Die mediale Aufmerksamkeit wird meist dann erst unangemessen aufgebläht, wenn es Gegendemonstrationen gibt, meist durch Bündnisse gegen Rechtsextremismus oder wie neuerdings in Nordhausen gegen Rechts im Allgemeinen. Dieses reflexartige Verhalten wurde von vielen Medien immer gutgeheißen, ja geradezu eingefordert.

Doch heute - man lese und staune - änderte sich die Ansicht der Medien. Und dass ich das beim Flaggschiff des Qualitätsjournalismus erleben muss, trieb mich zu dem oben beschriebenen Ausspruch: "dass ich das noch..."
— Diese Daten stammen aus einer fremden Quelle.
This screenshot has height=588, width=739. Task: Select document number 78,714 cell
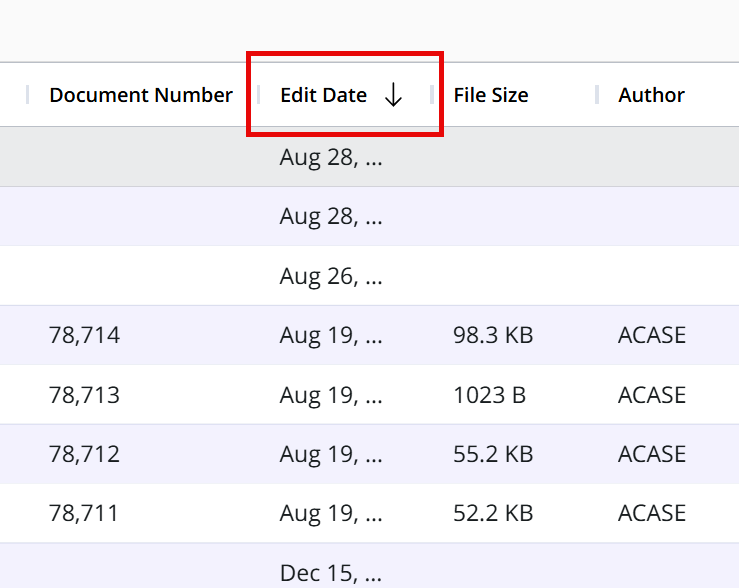coord(84,335)
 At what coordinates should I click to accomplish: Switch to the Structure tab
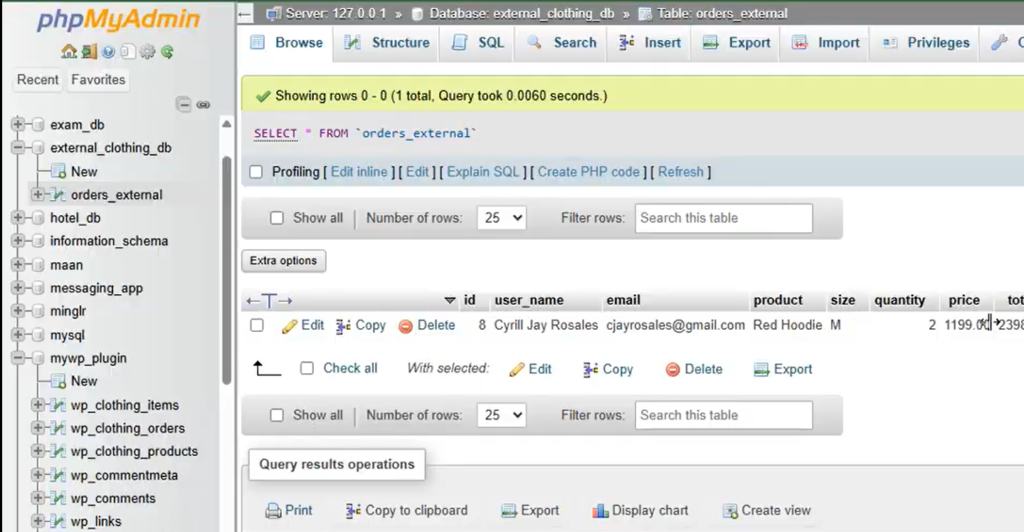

Hintergrund ist ein Neonazifestival in Ostritz. Wenn Sie nicht auf Anhieb wissen, wo Ostritz liegt, dann sei ihnen geschrieben: in Sachsen. Dort feiert man unter dem Motto "Schild und Schwert". Und ganz klar, dass da heute auch ein "Ostritzer Friedensfest" organisiert werden muss. Dazu schreibt Dirk Kurbjuweit, immerhin der stellvertretende Chefredakteur des Spiegel: "In bester Absicht werden sie (die Friedensfestler/nnz) den Auftritt von ein paar hundert Spinnern erst groß machen und ihm zu internationaler Aufmerksamkeit verhelfen. Warum lässt man die Neonazis nicht einfach in der Stille versacken? Falls notwendig, kann die Polizei eingreifen."

Mir bleibt nur noch eines festzustellen: "Dass ich das noch erleben durfte!"